--- Start Task inputs ---
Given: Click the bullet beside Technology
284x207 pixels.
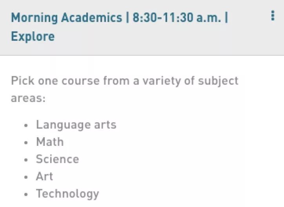Looking at the screenshot, I should [26, 194].
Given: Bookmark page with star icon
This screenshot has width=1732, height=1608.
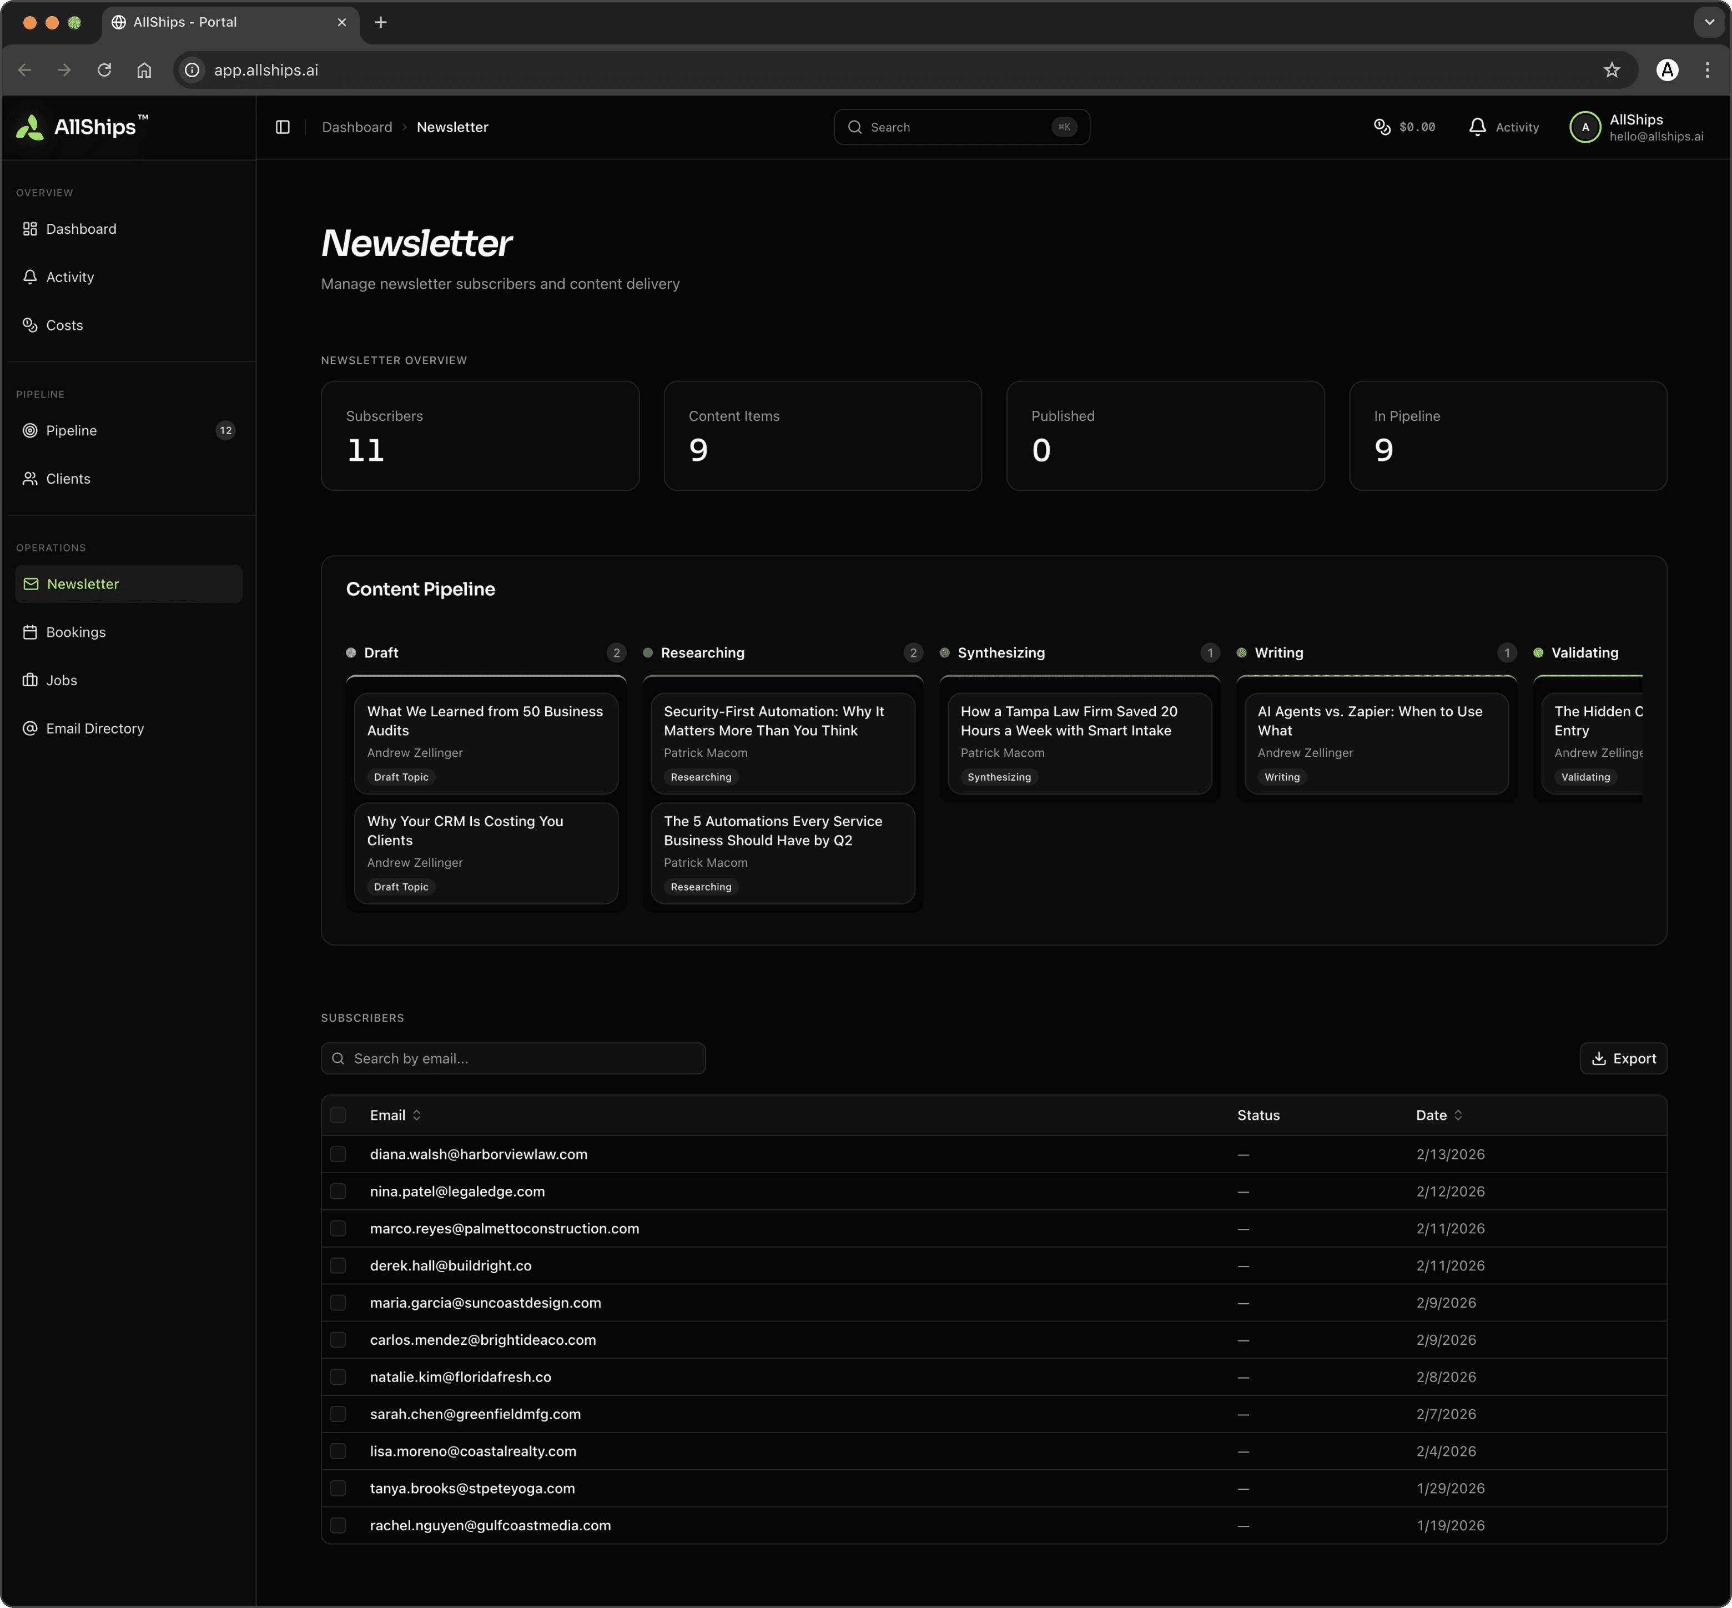Looking at the screenshot, I should click(x=1611, y=70).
--- End Task inputs ---
Prompt: Repeat all of the data above word for word, leaving out the pictures.

Response:
Given: Click the bullet beside Technology
284x207 pixels.
Looking at the screenshot, I should [26, 194].
Given: Bookmark page with star icon
This screenshot has width=1732, height=1608.
Looking at the screenshot, I should click(x=1611, y=70).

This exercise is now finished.